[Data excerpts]
Start of Block

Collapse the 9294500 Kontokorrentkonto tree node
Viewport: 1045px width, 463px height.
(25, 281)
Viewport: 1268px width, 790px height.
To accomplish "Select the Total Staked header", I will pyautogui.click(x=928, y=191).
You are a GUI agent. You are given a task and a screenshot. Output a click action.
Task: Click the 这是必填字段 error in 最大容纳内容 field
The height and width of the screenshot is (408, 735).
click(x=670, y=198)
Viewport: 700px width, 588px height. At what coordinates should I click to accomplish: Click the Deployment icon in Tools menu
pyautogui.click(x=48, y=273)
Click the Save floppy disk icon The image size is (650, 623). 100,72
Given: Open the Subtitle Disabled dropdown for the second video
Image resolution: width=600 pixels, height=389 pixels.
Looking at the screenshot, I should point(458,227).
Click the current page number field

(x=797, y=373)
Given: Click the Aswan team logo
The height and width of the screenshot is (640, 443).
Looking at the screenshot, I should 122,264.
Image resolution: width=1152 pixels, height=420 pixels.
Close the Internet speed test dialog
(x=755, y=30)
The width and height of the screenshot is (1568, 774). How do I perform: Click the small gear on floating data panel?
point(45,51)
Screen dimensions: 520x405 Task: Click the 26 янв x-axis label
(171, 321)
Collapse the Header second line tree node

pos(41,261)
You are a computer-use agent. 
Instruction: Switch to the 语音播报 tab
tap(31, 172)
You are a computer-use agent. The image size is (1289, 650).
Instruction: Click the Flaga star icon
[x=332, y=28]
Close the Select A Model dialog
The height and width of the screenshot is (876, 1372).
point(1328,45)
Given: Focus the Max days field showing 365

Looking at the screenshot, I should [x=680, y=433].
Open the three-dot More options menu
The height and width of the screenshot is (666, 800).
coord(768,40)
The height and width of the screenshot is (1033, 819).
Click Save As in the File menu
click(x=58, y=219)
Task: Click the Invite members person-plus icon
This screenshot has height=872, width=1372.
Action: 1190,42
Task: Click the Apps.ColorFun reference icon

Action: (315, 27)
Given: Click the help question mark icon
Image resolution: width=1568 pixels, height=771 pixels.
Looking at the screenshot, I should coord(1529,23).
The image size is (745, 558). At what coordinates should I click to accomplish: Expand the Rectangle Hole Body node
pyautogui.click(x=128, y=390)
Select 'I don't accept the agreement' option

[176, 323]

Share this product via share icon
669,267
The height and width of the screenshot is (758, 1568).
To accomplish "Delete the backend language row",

End of Block

» **Prompt**
Your answer must consist solely of the lines above between the line holding "You are a GUI" and the line holding "Click the Save", inclusive, copied exactly.

» **Completed task**
You are a GUI agent. You are given a task and a screenshot. Output a click action.
Task: Click the 这是必填字段 error in 最大容纳内容 field
The height and width of the screenshot is (408, 735).
click(x=670, y=198)
Viewport: 700px width, 588px height. At what coordinates should I click to accomplish: Click the Deployment icon in Tools menu
pyautogui.click(x=48, y=273)
Click the Save floppy disk icon The image size is (650, 623). 100,72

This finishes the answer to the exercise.